With our current house getting ready for demo we will be moving into a 32ft trailer. Its actually really nice for a trailer with a separate bathroom, big bedroom, two La-Z-Boy recliners in the pop-out (that is RV talk for little bump out) and HEAT!! Which I am really excited about, it will be much warmer than our current house this winter.

I decided to do a few upgrades to the trailer, one of which was install new flooring to replace the carpet. Nothing worse than someone else's carpeting. So I looked for the cheapest laminated hardwood stuff out there as a) its a trailer and b) this was my first foray into laying hardwood floor so I knew there would be a learning curve, or plank.

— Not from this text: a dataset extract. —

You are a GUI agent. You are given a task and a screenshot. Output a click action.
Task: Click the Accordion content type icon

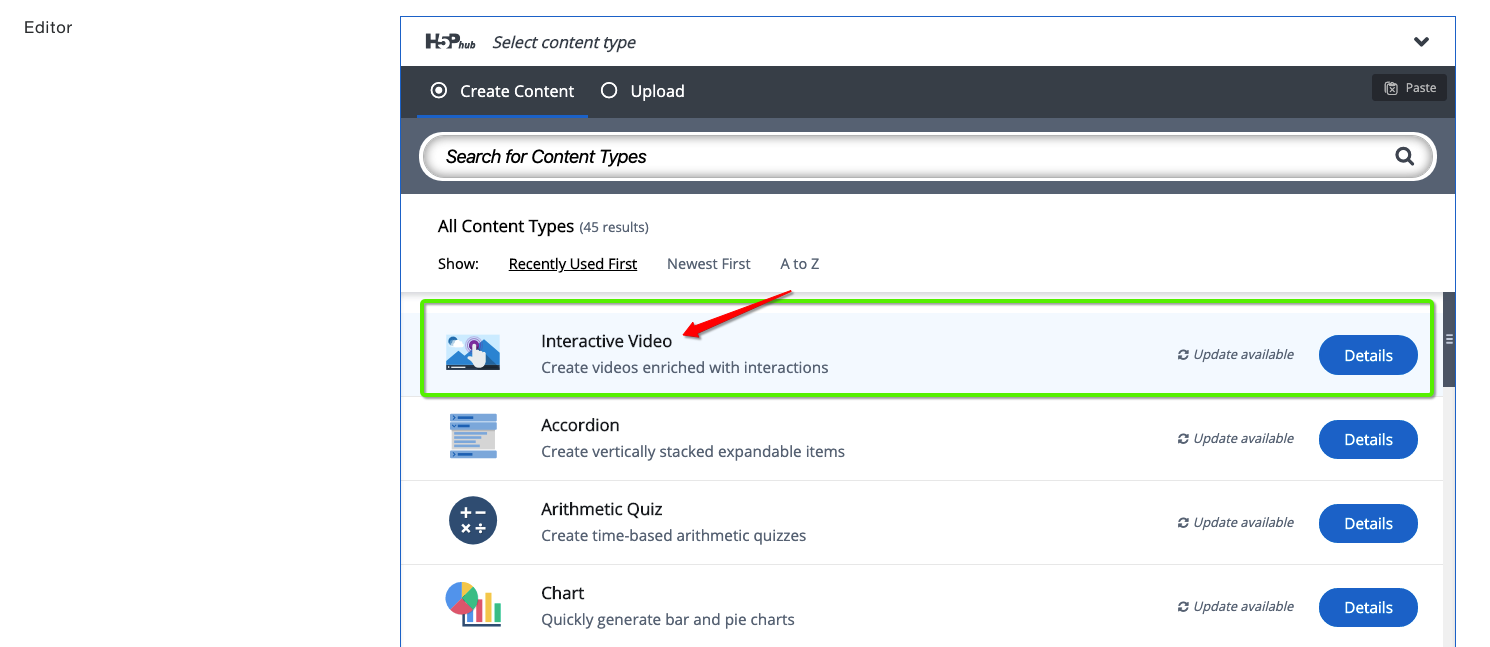473,436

We found this stuff at Costco and at $1.56/sqft it was financially ridiculously doable and destroy-able should the effort go array. We chose Golden Aspen color as it was light and you wouldn't want anything too dark and heavy in a little space like a trailer.

This stuff is a floating floor and it clicks into place on both the long and short sides. Sounds easy enough. Of course fitting this into a trailer meant that after all said and done, there were only 2 boards that didn't require ANY cuts of any kind. Phew, a lot of cuts, angles, re-cuts, re-measuring, cursing, cutting the wrong side, more cursing, re-measuring, re-cutting and running to Costco to buy another box.


I will say I tried hard to utilize my skills of efficient resource usage to minimize how much I would need and use. Which was going well until I realized these guys have you over a barrel.


You can see here how they click in place so there are overlap edges and underlap edges. So as you move and cut this design forces you to use a new board for EVERY cut. So if you have a board that you cut in half to fit into a spot, you cannot use the rest of that board because it now doesn't have the correct form on the top. So they trap you into buying A LOT more boards than you would need and leaving you with an immense amount of waste. NEVER again. A complete waste and very disappointing. The only redeeming quality is its CARB compliant and made of 74% pre-consumer recycled material. Look at all this waste, whole box!


The other issue is that it ruined 2 saw blades making the cuts, should have used the tile cutter after scoring. Needless to say Kyle wasn't happy when he went to cut a thick piece of wood for his project and the blade started smoking....Ooops.


The floor does look good. I added quarter round on the edges which finishes it well. I spray painted the registers using Oiled Rubbed Bronze Spray Paint by Krylon. It will be much easier to keep clean. I started in the bedroom and you can see some of my mistakes but I learned a lot in the process and by the end really go the hang of it and was utilizing some other tools to perfect my cuts, angles, edges and seams.












1 comment:

  1. I love my trailer, fantastic job Hannah. So now you can come do my house. Thanks so much.